TripleO CI ruck|rover primer

The tripleo-squad divides their work across 3 week sprints. During sprint planning 2 members of the team are nominated as the ‘ruck’ and ‘rover’. You can easily identify these unfortunate souls in OFTC #oooq with “ruck” or “rover” in their irc nick.

In short the “ruck” and “rover” are tasked with keeping the lights on for a given TripleO CI sprint. This means:

  • ensuring gate queues are green to keep TripleO patches merging.

  • ensuring promotion jobs are green to keep TripleO up to date with the rest of OpenStack and everything else that isn’t TripleO! Target is bugs filed + escalated + fixed for promotion at least once a week.

The “ruck|rover” concept adopted by Tripleo CI are taken from Australian Rules Football. The ruck monitors ‘the queue’ and files bugs, and the rover picks up those bugs and runs with them until they’re fixed.

This document is a primer for anyone new to the TripleO CI squad or otherwise interested in how the ruck|rover of the TripleO CI squad operate. See the CI Team Structure document for general information about how the (rest of the) TripleO CI team is organised and operates in a given sprint.

Ruck

The ruck monitors the various jobs across the various tripleo related repos both upstream tripleo-ci and rdo-infra jobs and periodics for promotions. The grafana dashboard at http://cockpit-ci.tripleo.org/ is one of the tools used by the ruck to monitor jobs (and many other things, more info on grafana below).
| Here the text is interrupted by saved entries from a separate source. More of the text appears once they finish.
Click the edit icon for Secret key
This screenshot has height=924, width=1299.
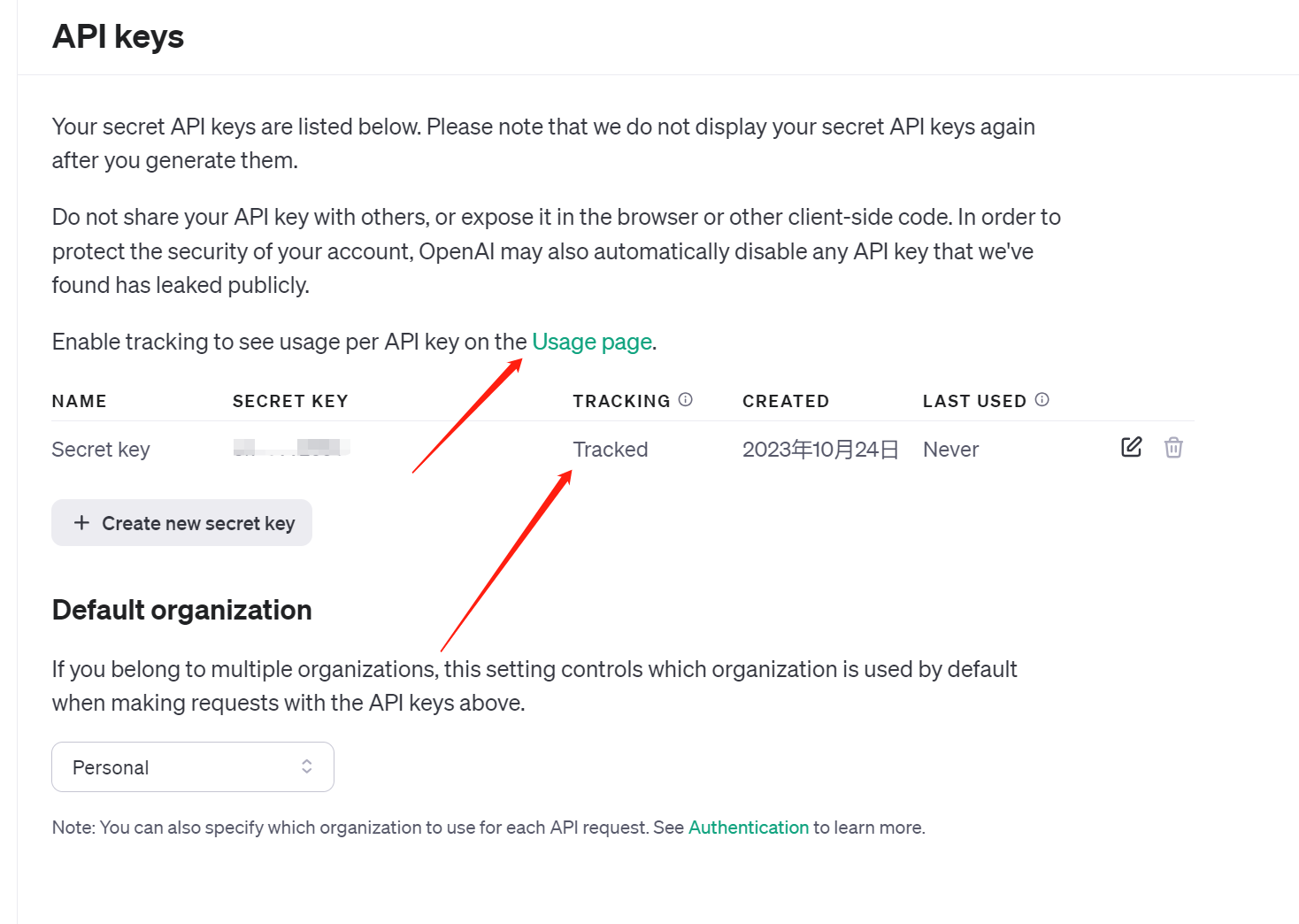coord(1131,447)
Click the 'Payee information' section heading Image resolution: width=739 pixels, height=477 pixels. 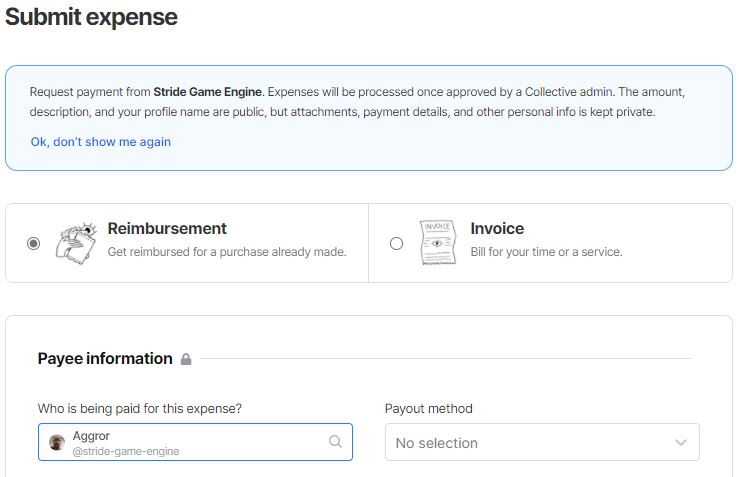(105, 358)
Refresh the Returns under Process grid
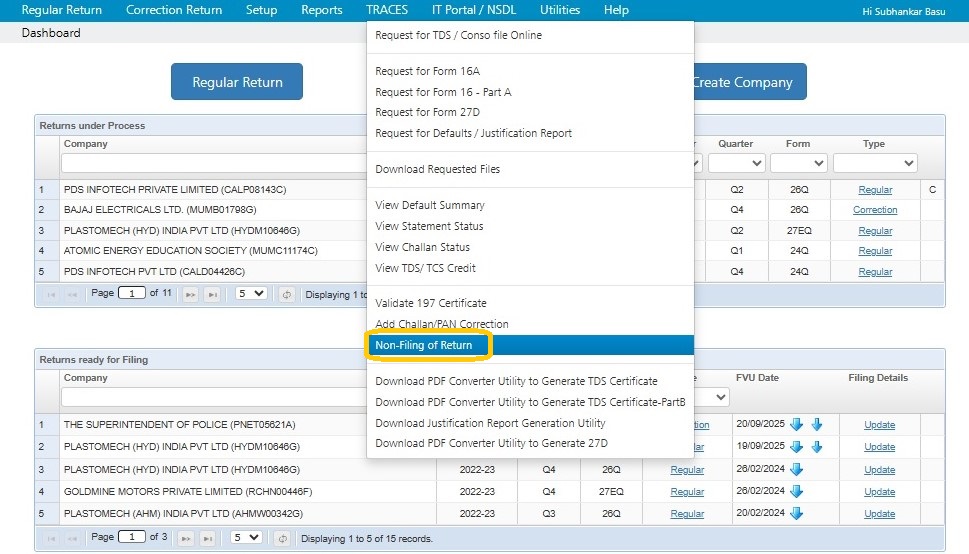969x554 pixels. (x=287, y=294)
Any new issues are triaged by collecting logs from multiple instances of the error (i.e. same error in different jobs or different runs of the same job). The ruck monitors the failing jobs and files bugs for all known or confirmed things currently affecting TripleO CI.

Launchpad is used as the bug tracker - here is a list of recently created Tripleo launchpad bugs. When filing a new bug, the ruck will add the correct milestone, change the status to “Triaged” add the appropriate tag(s):

  • ci: a general tag for all ci related bugs - any bug about a failing CI job should have this.

  • alert: critical bugs e.g. something that affects a great number of jobs. This tag causes the bug to be advertised in irc OFTC #tripleo.

  • tempest: bug is tempest related - failing tests or other tempest related error.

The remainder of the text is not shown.